Антон покачал головой, не отводя глаз. До него донесся приторный запах геля для волос, и он внезапно ощутил тошноту. До чего же мерзко пахнет… Или это немигающий взгляд Хрящевского так действует на него?
– Я же из тебя, из козла, кишки вилкой выну, – ласково сказал Хрящ. – И на твоих глазах съем. Скажи, что врешь. Неоткуда взяться «Французу», пропал он. Ты, может, думаешь, что я дурачок вроде тебя? Что я ничего не знаю? Ошибаешься.
– «Француз» у Вермана, – выдавил Антон, ощущая, как предательская капля пота ползет по щеке.
– А я ведь его искал. И не только его. Коллекционеров расспрашивал, запасники в музеях обшаривал… Пропали царские украшения, сгинули! Сожрал их народишко во время революции и не подавился! Один голубь пытался мне продать рубиновое колье мамаши царя, как ее… Марии Федоровны, что ли. До того ладно пел, что я ему почти поверил. А потом глянул повнимательнее – а камешки-то поддельные, да и золотишко нашего времени. Эх, Колю Хряща обмануть хотел! На святое покусился!

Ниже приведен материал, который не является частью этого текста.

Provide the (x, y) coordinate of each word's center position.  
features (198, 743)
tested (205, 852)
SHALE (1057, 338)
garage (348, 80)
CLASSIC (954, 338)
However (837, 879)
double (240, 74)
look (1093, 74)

Хрящевский выпрямился, прижал руку к груди, словно успокаивая растревоженное сердце, и добавил уже совсем другим голосом:
– Чего замолчал? Ну, соври еще что-нибудь, мы посмеемся.
Антон собрался с силами и выговорил:
– Бриллиант все это время хранился у дочери Ольховской.
Хрящевский, не мигая, уставился на него.
– Что еще за Ольховская?!
– Гувернантка в семье Николая Второго. Ее расстреляли, но не одновременно с царской семьей, а на полгода позже. Она успела передать дочери бриллиант, но сказала лишь, что это память о принцессах, и ее дочь решила, что камень не представляет никакой ценности. Ольховская-младшая хранила его, потому что это было единственное, что осталось от матери. Но потом сама состарилась и обо всем забыла. Она коллекционировала драгоценности, и сейчас в голове у нее перемешалось: кто, что, откуда… Старушка рассказала эту историю связно один-единственный раз, а потом плела всякую ахинею вроде того, что нашла его в пещере израильской. В Израиле, кстати, она не была ни разу в жизни. Или еще вспоминала, что камешек подарила ей одна из принцесс, у которой он был глазом любимой куклы. Короче, старушка в маразме.
Антон говорил и чувствовал, что дурнота отпускает его. Хрящ, слушая его, точно остекленел. И взгляд у него стал стеклянный, сквозь Антона.
Потом мясистые губы зашевелились, и вслед за ними ожило и лицо Хряща.
– И почему же, – медленно начал он, – почему же старуха в маразме пришла именно к Верману?
Антон перевел дух.
– Потому что когда-то ей помог спастись один из его родственников. Не знаю точно, как именно… Кажется, дал денег и помог перейти через границу, иначе ее расстреляли бы. Старушка скиталась по заграницам, сюда вернулась только под старость, помирать на родной земле. И нашла потомков своего спасителя. Верман для нее обделывает всякие мелкие делишки, иногда продает ее камешки. И когда Ольховская нашла у себя крупный аквамарин, то понесла ему. Кому же еще-то?
– Аквамарин? – не удержался Дымов. Он выскочил вперед – толстый, с обманчиво располагающим к себе лицом, на котором криво сидели дорогие новомодные очки.
– Это Ольховская решила, что аквамарин, – пояснил Антон. – А что еще она могла подумать? Гдето в Индии она покупала аквамарины, и у нее смешались два воспоминания: о подарке матери и об этой покупке. Она принесла его Верману, потому что аквамарин был ей не нужен. К тому же он как-то странно огранен. И цвет… У нее даже возникло подозрение, что это подделка. Он такого цвета… не знаю, как объяснить… Небывалого какого-то. Очень яркий голубой.